MAHLER Symphony No 2 (Casadesus)

Record and Artist Details

Composer or Director: Gustav Mahler

Genre:

Orchestral

Label: Evidence Classics

Media Format: CD or Download

Media Runtime: 84

Mastering:

ADD

Catalogue Number: EVCD027

EVCD027. MAHLER Symphony No 2 (Casadesus)

Tracks:

Composition Artist Credit
Symphony No. 2, 'Resurrection' Gustav Mahler, Composer
Brno National Philharmonic Chorus
Gustav Mahler, Composer
Hermine Haselböck, Mezzo soprano
Jean-Claude Casadesus, Conductor
Lille National Orchestra
Olena Tokar, Soprano
In November 2016 Mahler’s manuscript score of the Resurrection sold for the highest sum ever paid for such a document. It had been owned by Gilbert Kaplan, New York businessman and amateur maestro, who himself recorded the symphony three times. Perhaps you must be over 60 to find those statistics surprising. Twelve months earlier Jean-Claude Casadesus and his Orchestre National de Lille chose the same work to celebrate their 40-year history together, an interpretation seen as well as heard on the ARTE channel. Having built his ensemble from unpromising beginnings in one of the more depressed regions of France, Casadesus is to step down at the end of the current season. Previous achievements include a Mahler series on the Forlane label, the first from any French orchestra. While you can forget the explosive unanimity of Georg Solti and his ilk in this repertoire, the French conductor tries to make the best of the band’s limitations, arguing plausibly enough in the (poorly translated) booklet-notes for light-textured Mahler. Should you be trying to place him in the context of his august artistic family, his mother is the veteran Gisèle Casadesus who played the elderly well-read woman bonding with Gérard Depardieu’s illiterate handyman in My Afternoons with Margueritte (La tête en friche). There’s something of the film’s delicate Gallic sensibility here too.

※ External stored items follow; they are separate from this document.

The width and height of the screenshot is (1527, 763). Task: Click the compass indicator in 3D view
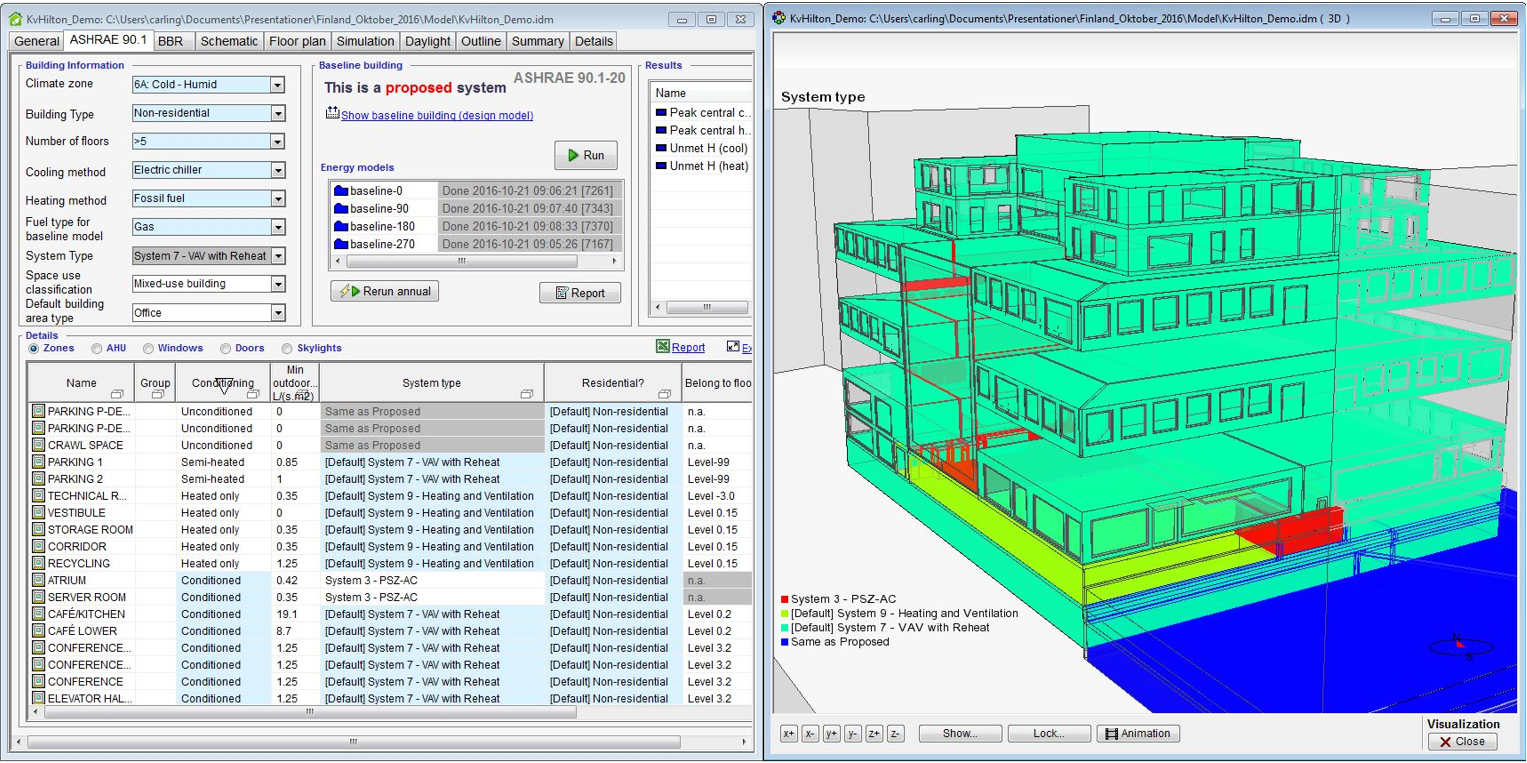(x=1462, y=646)
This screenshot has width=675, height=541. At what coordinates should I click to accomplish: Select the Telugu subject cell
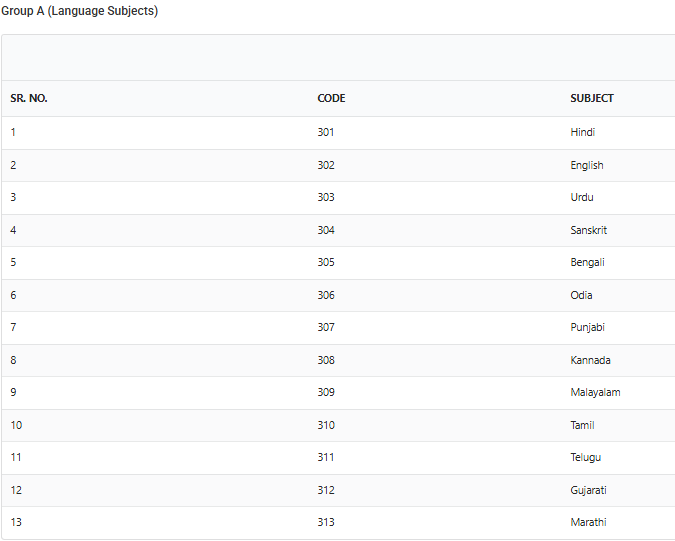tap(585, 458)
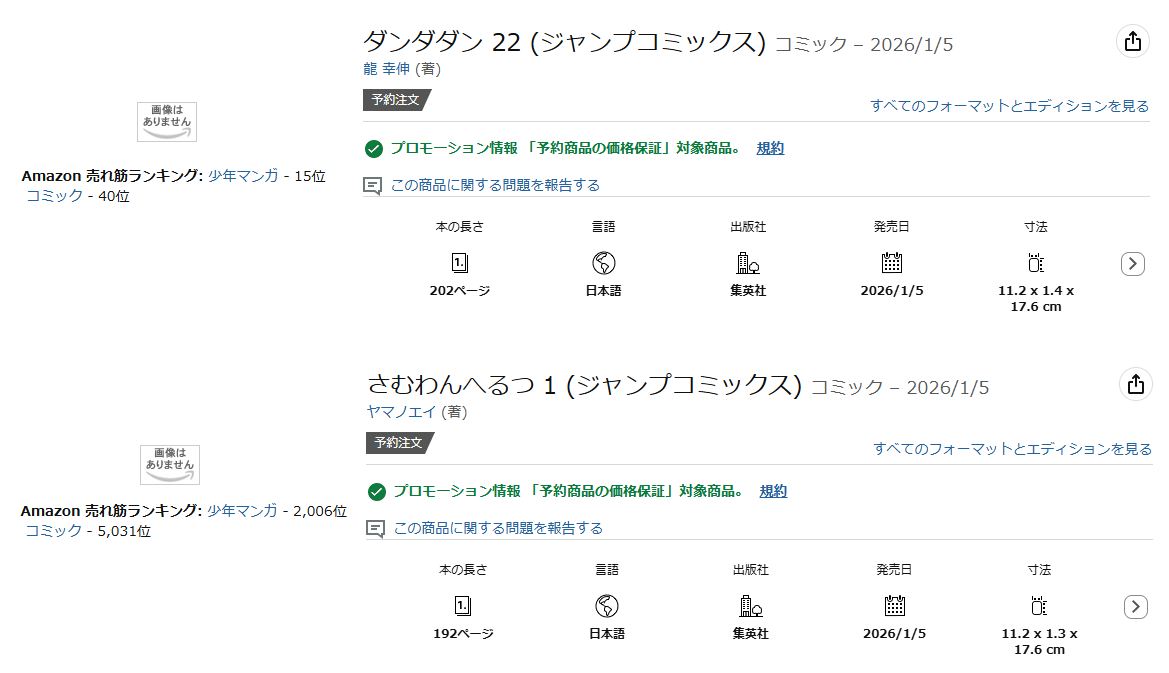The width and height of the screenshot is (1169, 673).
Task: Click globe language icon for さむわんへるつ 1
Action: pos(607,606)
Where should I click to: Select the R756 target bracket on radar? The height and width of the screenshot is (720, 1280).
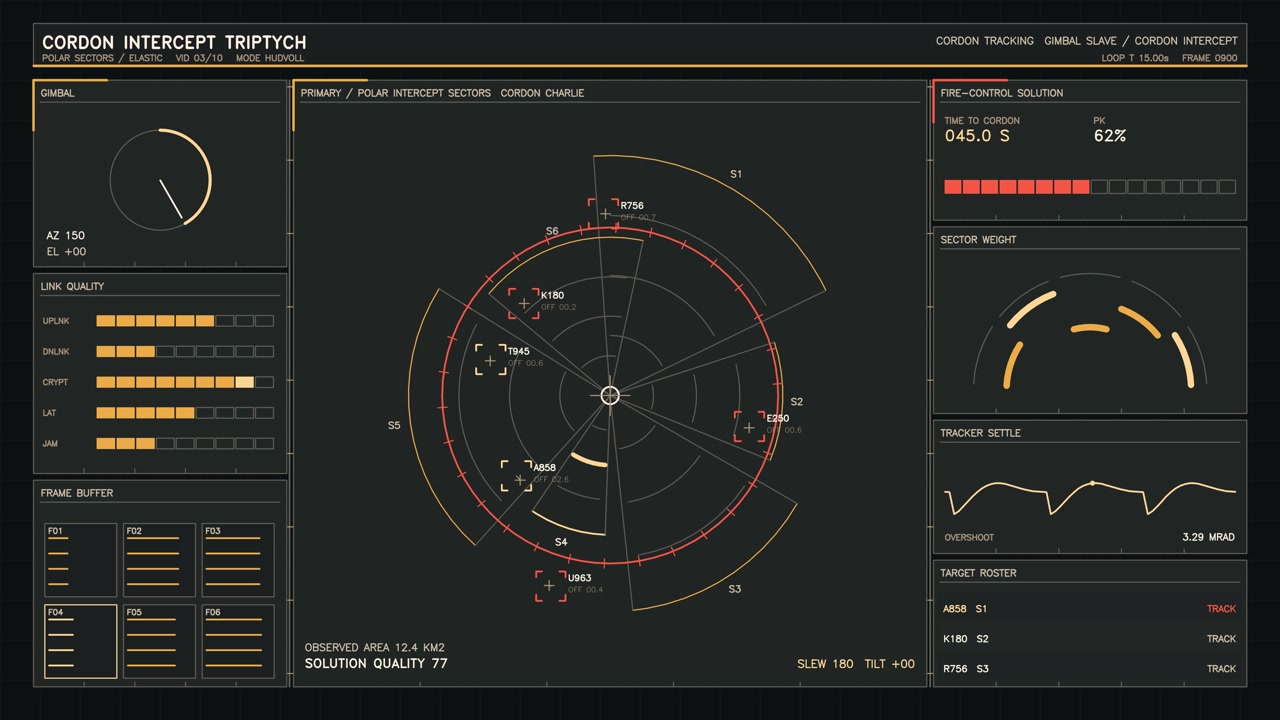(604, 213)
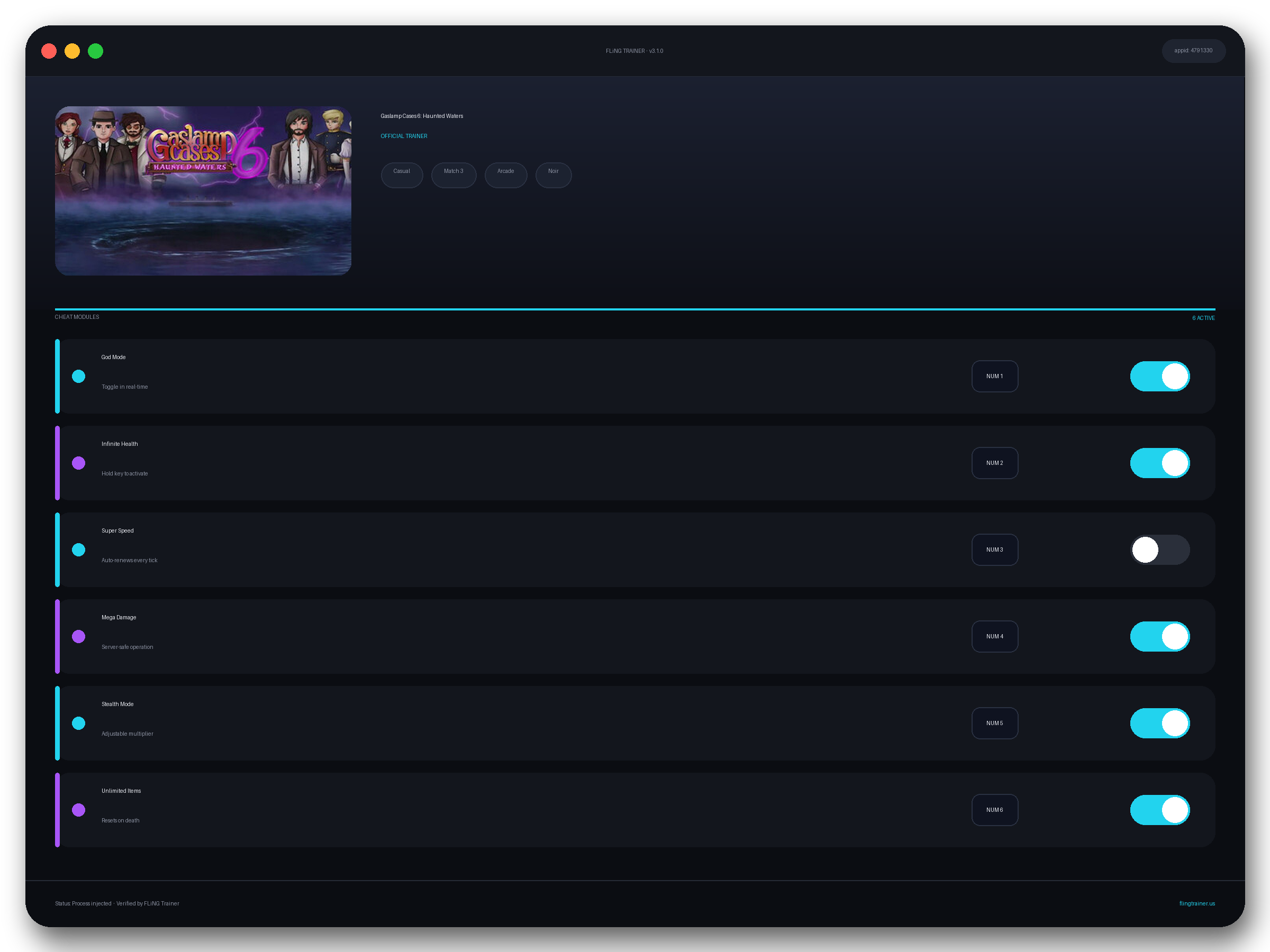
Task: Turn off the Unlimited Items toggle
Action: pos(1160,810)
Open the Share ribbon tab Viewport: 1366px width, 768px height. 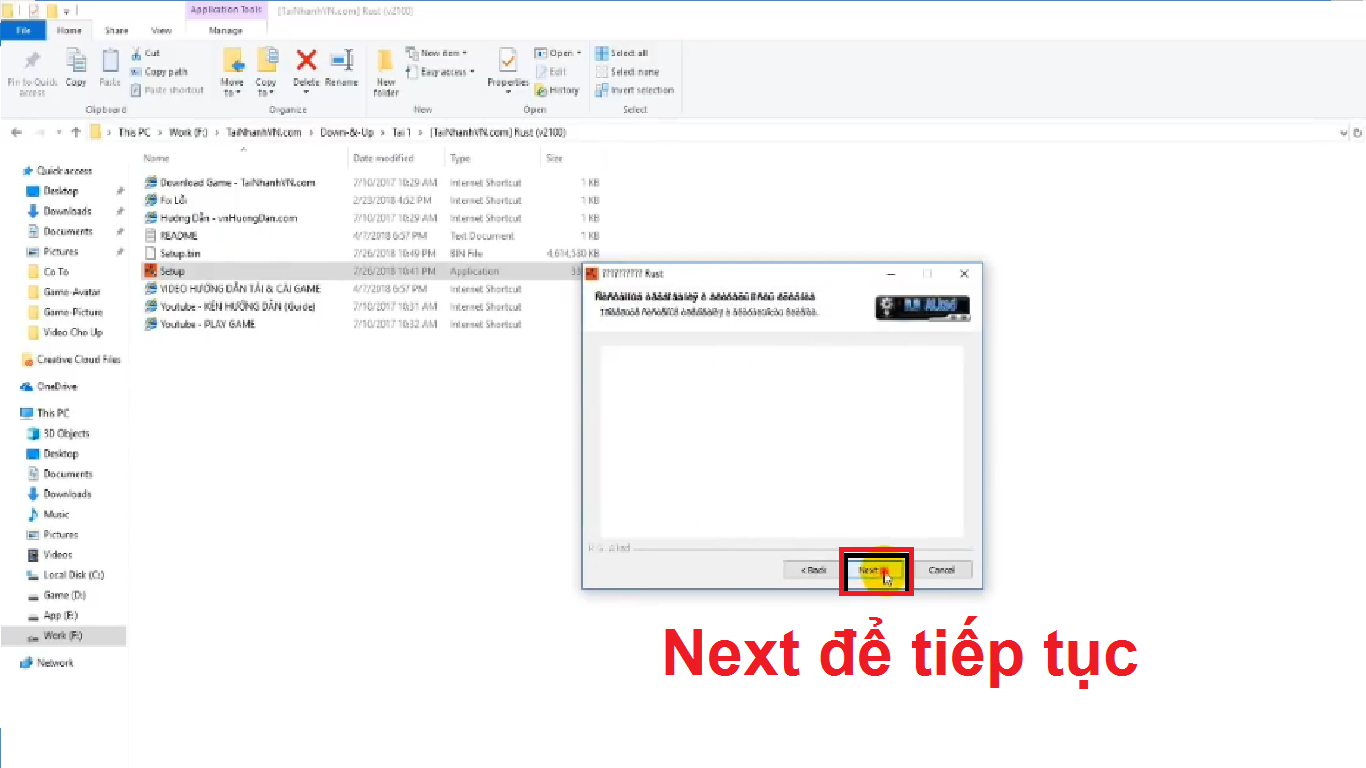tap(116, 30)
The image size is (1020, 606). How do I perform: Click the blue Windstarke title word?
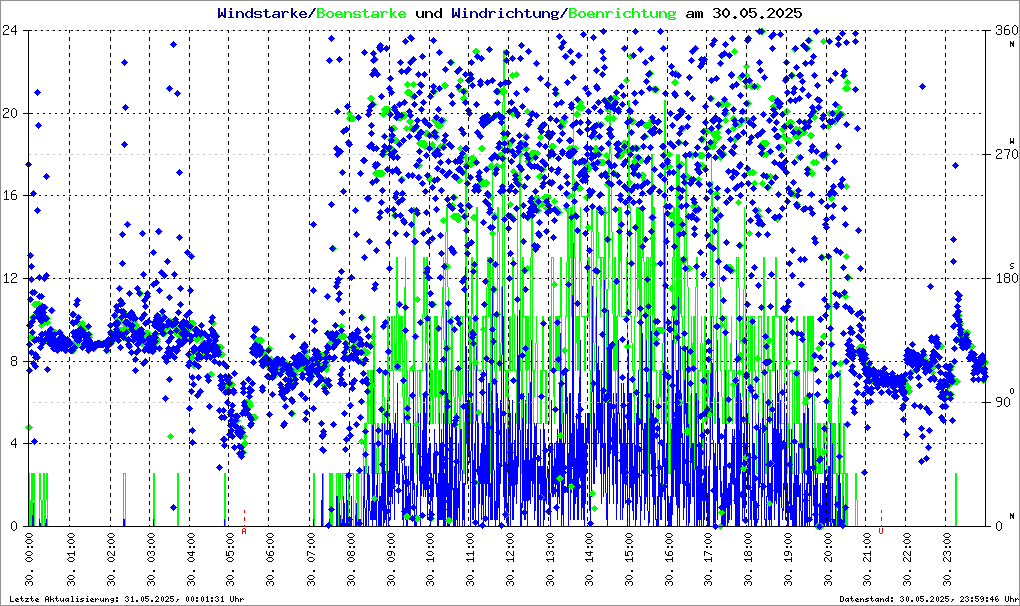point(264,13)
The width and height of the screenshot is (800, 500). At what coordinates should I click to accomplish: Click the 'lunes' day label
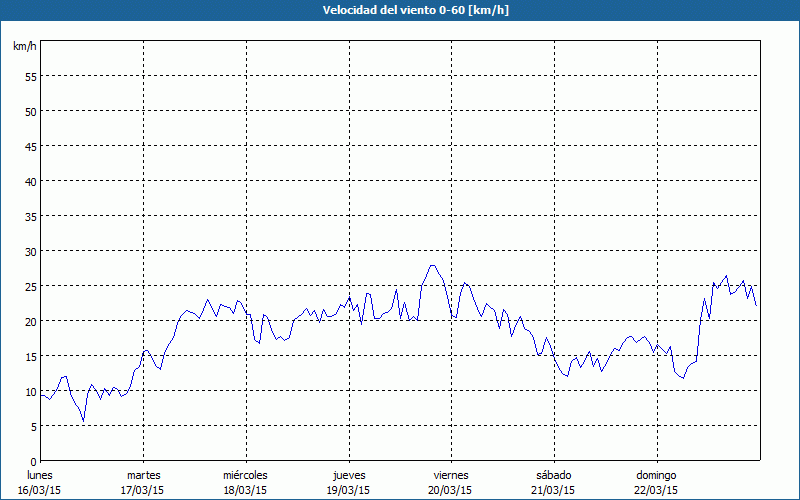(40, 475)
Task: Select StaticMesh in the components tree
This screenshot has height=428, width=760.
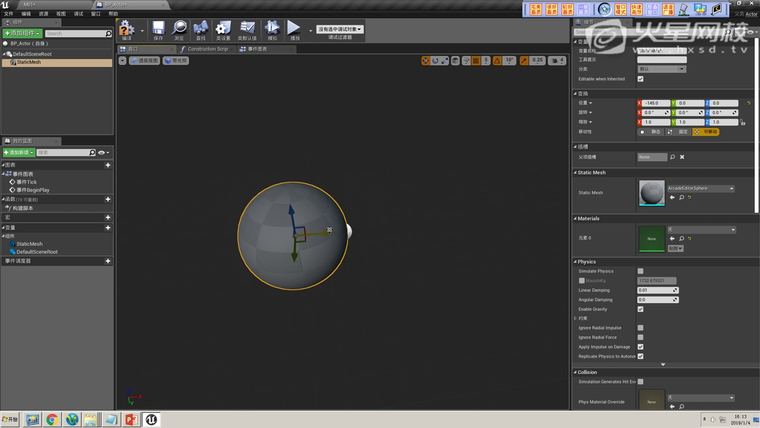Action: click(28, 62)
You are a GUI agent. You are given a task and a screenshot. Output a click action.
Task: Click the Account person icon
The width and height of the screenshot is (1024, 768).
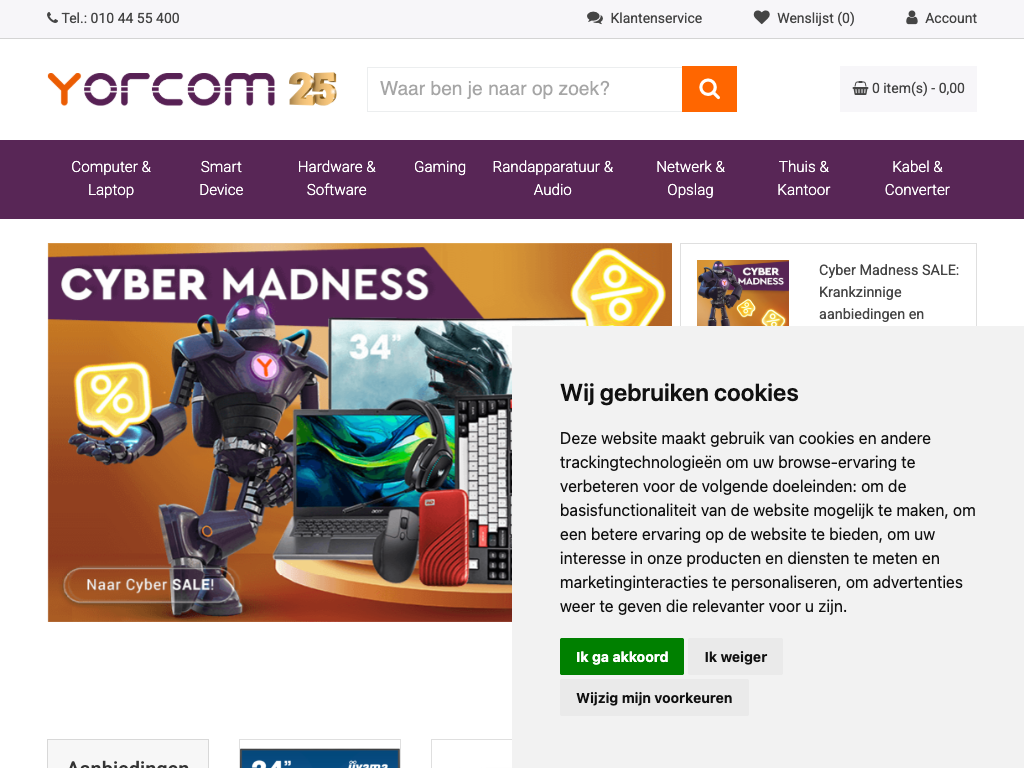912,18

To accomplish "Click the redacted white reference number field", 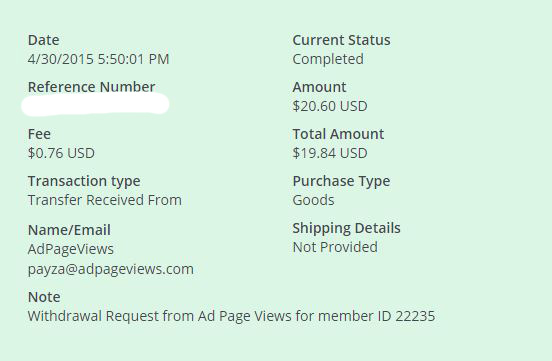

The avoidance of emotional overload might pay dividends for some listeners were it not that Casadesus has a tendency to move things along rather abruptly, undermining the sense of continuity. His mezzo, Hermine Haselböck, is a fine singer whose ‘Urlicht’ is more straightforwardly conceived than Janet Baker’s sublime effort for Leonard Bernstein, in keeping with the reading as a whole. Although there’s no special frisson, the line is secure, the vibrato focused, and those impressed by her piano-accompanied Mahler songs (Bridge, 2/12) may wish to explore further. Not that the sound is altogether state-of-the-art, the soloists, as so often, made artificially present. A bigger problem is the conductor himself, not just huffing and puffing but, presumably, jumping up and down. The noises caught by the microphones make this an unlikely candidate for repeated listening. Closing applause is retained.

If you’re after an audio-only Resurrection, Vladimir Jurowski in 2009 brings us closer to that special sense of universality and spiritual uplift which the music demands.